World Changer: U.S. Cyber Command and NATO
In May 2010, the United States announced the “initial operational capability” of its new joint Cyber Command, appointed the first leader of it at the rank of four-star general, and commenced work on a new cyber warfare intelligence center in San Antonio Texas.
But classic terms like cyber warfare and “information dominance”, long a standard in the international security discourse, may be on the way out, according to a U.S. Army Manual released in February this year. Prepare instead for “full spectrum operations” (FSO). All wired, wireless and optical technologies may now be the new field of operations, as the United States seeks to build and maintain technological advantage over its “adversaries”.

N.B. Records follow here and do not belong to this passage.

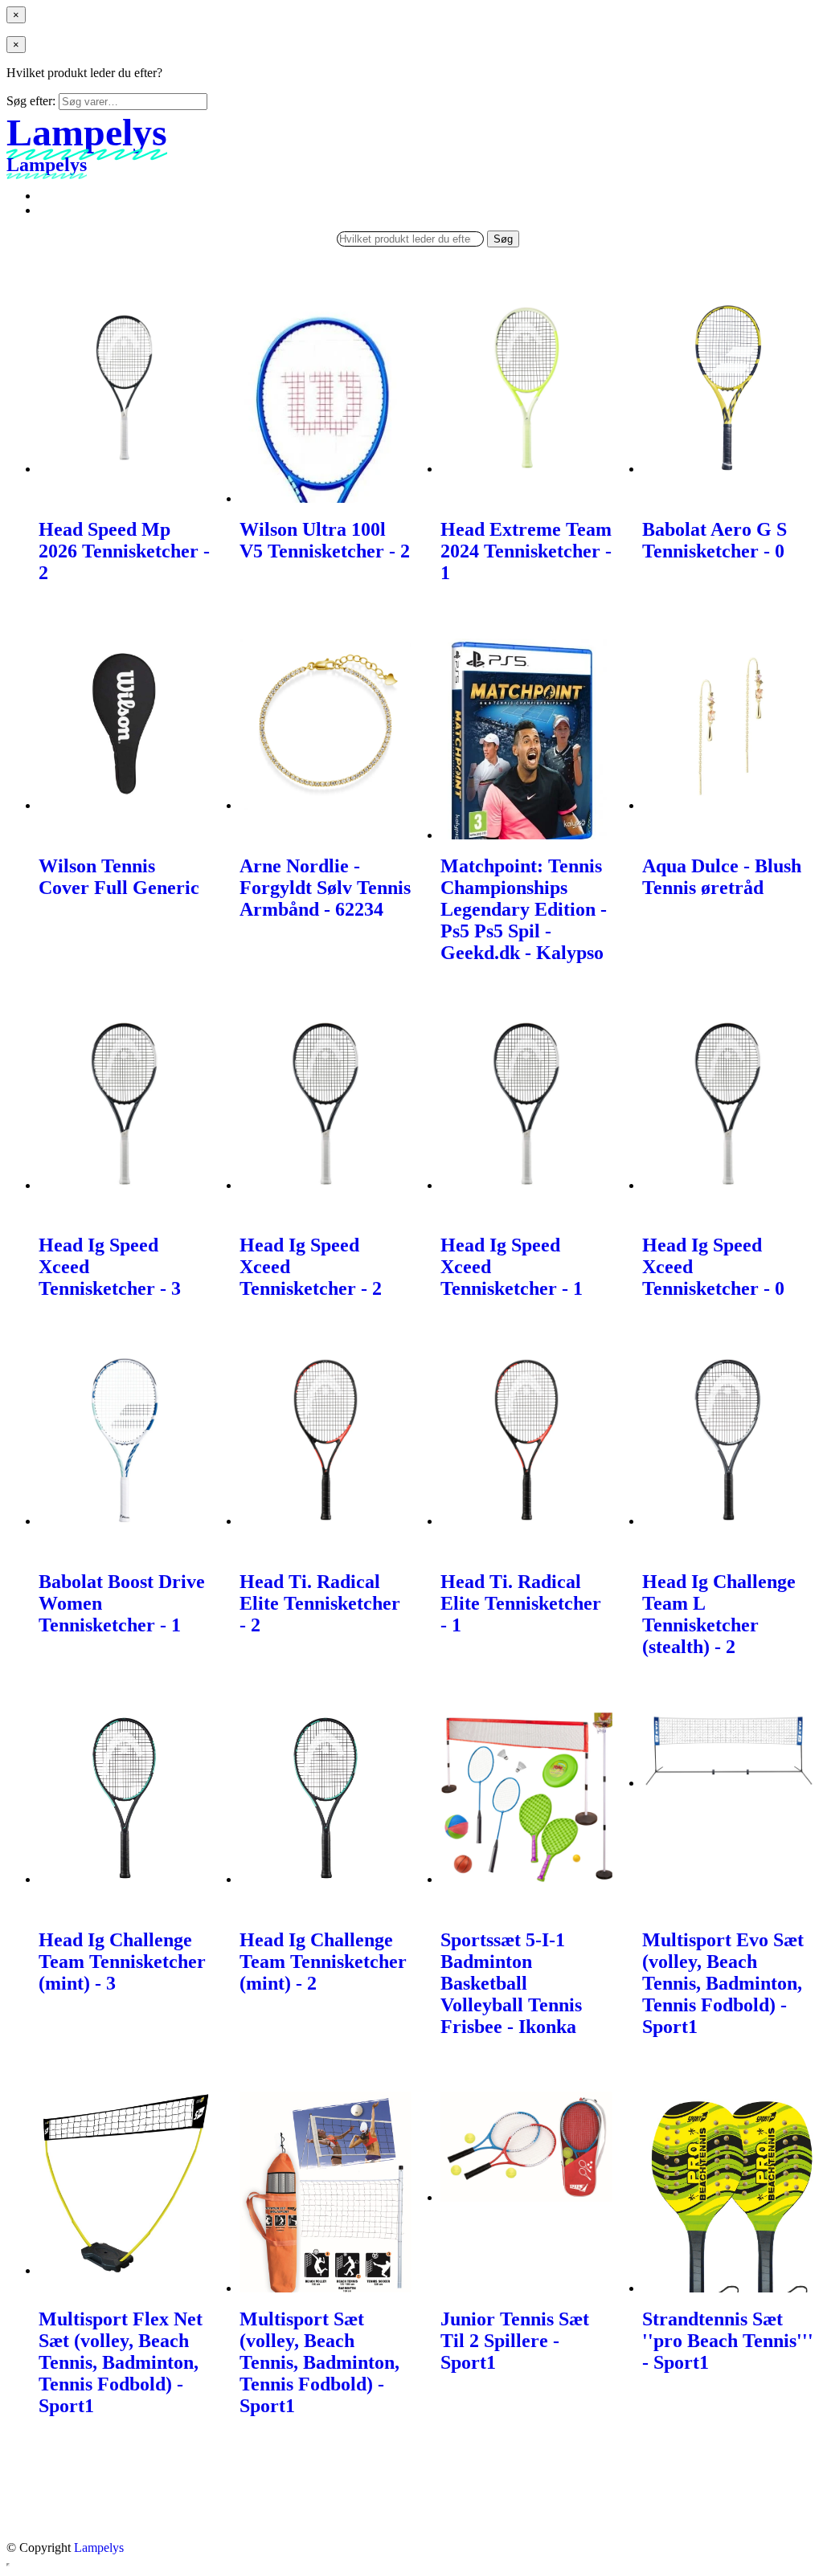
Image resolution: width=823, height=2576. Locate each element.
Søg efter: (30, 101)
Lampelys (99, 2547)
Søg (503, 239)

The Manual describes “three interrelated dimensions”, each (it says) with its own logic and solutions:
- “the psychological contest of wills against implacable foes, warring factions, criminal groups, and potential adversaries,”
- “strategic engagement, which involves keeping friends at home, gaining allies abroad, and generating support or empathy for the mission,”
- “the cyber-electromagnetic contest, which involves gaining, maintaining, and exploiting a technological advantage”.
The situation that led to these world-changing developments is itself new. As the Manual says: “Unprecedented levels of adverse activity in and through cyberspace threaten the integrity of United States critical infrastructure, financial systems, and elements of national power.” The origins of the threat include “unwitting hackers,” criminals, terrorists and states.
But most importantly for the social organization of coercive power, the United States has assessed that, “collectively, the threats create a condition of perpetual turbulence without traditional end states or resolution.”
Thus, while it seemed bad enough that states have not yet agreed to common definitions of cyber war or cyber peace, we are now faced with an absence of reference points for “cyber victory.” And the cyber enemies of the United States may not even have hostile intent, but merely be “unwitting hackers”.
The good news of course is that the United States is at least moving to match its national security policy to one of the more serious threats it, like other states, faces.
How does NATO respond? What does point #2 above (“gaining allies”) look like for NATO? The Albright report on NATO’s new security concept also released in May 2010 identified “cyber assaults of varying degrees of severity” as one of three more probable forms of attack. The report recommended, without clear reference to the massive transformation that would be involved, that NATO should plan to mount a fully adequate array of cyber defense capabilities, including passive and active elements”. The authors suggested that military commanders be given pre-authorized rules of engagement for immediate response to cyber attack.
As it responds to the Albright report, NATO will have choices to make about the three dimensions mentioned above. How will NATO manage the psychological contest with adversaries? (Not well it seems so far!) Who beyond NATO will be useful allies? Could Russia qualify? And how should NATO prepare for the day to day electro-magnetic contest with the diverse range of witting and unwitting threats? It is almost inconceivable that NATO could build a joint “cyber command”? Or is it?
Maybe that should be a NATO aim for the next decade, with a concentration on just parts of the spectrum of threat, such as protection of critical information infrastructure. And, for no other reason than their mutual dependence on normal energy trade and high-volume international bank transfers, NATO and Russia have to be allies.
Of some note to NATO planning, a new US Army (single service) Cyber Command, also announced in May this year, will be set up with “no new growth or impact to Army end strength” and “will be funded from within existing fiscal resources”. Now that will be a challenge.